I'd like to know how to ignore links that do not fit the conditions set forth in title, date_time, and text; thus managing to continue scraping the site.
The error that occurs when a link does not have or does not follow the conditions: "Error in data.frame (title, date_time, text): arguments imply differing number of rows: 1, 0 "
Below is the script:
# iniciar bibliotecas
library(XML)
library(xlsx)
#url_base <- "http://www.saocarlosagora.com.br/busca/?q=PDT&page=2"
url_base <- "http://www.saocarlosagora.com.br/busca/?q=bolt&page=koxa"
url_base <- gsub("bolt", "PDT", url_base)
links_saocarlos <- c()
for (i in 1:4){
url1 <- gsub("koxa", i, url_base)
pag<- readLines(url1)
pag<- htmlParse(pag)
pag<- xmlRoot(pag)
links <- xpathSApply(pag, "//div[@class='item']/a", xmlGetAttr, name="href")
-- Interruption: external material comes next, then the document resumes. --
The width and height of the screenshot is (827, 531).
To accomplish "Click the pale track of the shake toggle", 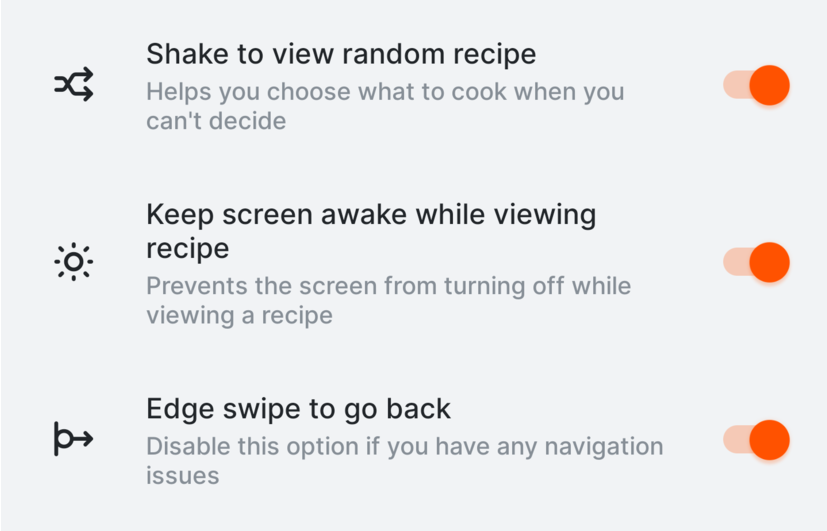I will click(x=736, y=85).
links <- paste("http://www.saocarlosagora.com.br/", links, sep ="")
links_saocarlos<- c(links_saocarlos, links)
}
dados <- data.frame()
for(links in links_saocarlos){
pag1<- readLines(links)
pag1<- htmlParse(pag1)
pag1<- xmlRoot(pag1)
titulo <- xpathSApply(pag1, "//div[@class='row-fluid row-margin']/h2", xmlValue)
data_hora <- xpathSApply (pag1, "//div[@class='horarios']", xmlValue)
texto <- xpathSApply(pag1, "//div[@id='HOTWordsTxt']/p", xmlValue)
dados <- rbind(dados, data.frame(titulo, data_hora, texto))
}
agregar <- aggregate(dados$texto,list(dados$titulo,dados$data_hora),paste,collapse=' ')